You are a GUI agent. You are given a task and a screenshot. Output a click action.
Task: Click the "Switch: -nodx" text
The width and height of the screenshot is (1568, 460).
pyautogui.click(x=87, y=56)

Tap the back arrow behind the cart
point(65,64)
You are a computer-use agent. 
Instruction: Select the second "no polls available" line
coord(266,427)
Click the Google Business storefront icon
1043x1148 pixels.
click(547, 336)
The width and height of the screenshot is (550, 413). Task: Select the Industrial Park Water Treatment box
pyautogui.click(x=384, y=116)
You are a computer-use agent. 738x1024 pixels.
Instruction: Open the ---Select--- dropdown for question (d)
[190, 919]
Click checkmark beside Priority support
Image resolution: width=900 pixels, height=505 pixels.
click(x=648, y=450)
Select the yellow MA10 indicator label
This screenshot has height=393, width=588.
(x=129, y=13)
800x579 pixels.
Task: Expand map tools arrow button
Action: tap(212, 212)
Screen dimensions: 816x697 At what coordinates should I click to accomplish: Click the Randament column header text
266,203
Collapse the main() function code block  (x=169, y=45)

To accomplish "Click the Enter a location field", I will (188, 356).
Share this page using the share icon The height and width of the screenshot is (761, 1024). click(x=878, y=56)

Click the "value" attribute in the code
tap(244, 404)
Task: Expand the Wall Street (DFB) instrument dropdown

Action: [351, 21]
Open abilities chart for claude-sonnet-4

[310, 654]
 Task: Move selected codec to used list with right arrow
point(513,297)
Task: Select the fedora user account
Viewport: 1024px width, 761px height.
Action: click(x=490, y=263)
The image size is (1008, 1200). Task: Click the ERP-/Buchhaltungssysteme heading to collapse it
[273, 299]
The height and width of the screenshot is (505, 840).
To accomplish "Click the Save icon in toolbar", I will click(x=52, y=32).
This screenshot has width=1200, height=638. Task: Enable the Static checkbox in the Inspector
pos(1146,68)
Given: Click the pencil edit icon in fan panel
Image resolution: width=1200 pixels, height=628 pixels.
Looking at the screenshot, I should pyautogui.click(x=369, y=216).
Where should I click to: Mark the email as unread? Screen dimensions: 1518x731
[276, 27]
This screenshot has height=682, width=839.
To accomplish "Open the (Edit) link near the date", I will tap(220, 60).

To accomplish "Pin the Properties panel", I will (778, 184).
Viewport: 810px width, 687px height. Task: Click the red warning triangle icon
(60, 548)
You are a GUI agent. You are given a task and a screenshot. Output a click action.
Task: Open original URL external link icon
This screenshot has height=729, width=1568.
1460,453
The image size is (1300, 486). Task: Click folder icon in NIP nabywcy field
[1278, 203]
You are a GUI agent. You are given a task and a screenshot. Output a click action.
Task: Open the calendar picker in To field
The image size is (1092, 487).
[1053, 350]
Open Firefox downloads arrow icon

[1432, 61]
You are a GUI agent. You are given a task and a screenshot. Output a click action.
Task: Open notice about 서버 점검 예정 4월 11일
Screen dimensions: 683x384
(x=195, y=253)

(PROBLEM DESCRIPTION)
Where a line above holds the string "computer", show that line.

(RESULT)
You are a computer-use agent. 
You are a computer-use agent. 738x1024 pixels.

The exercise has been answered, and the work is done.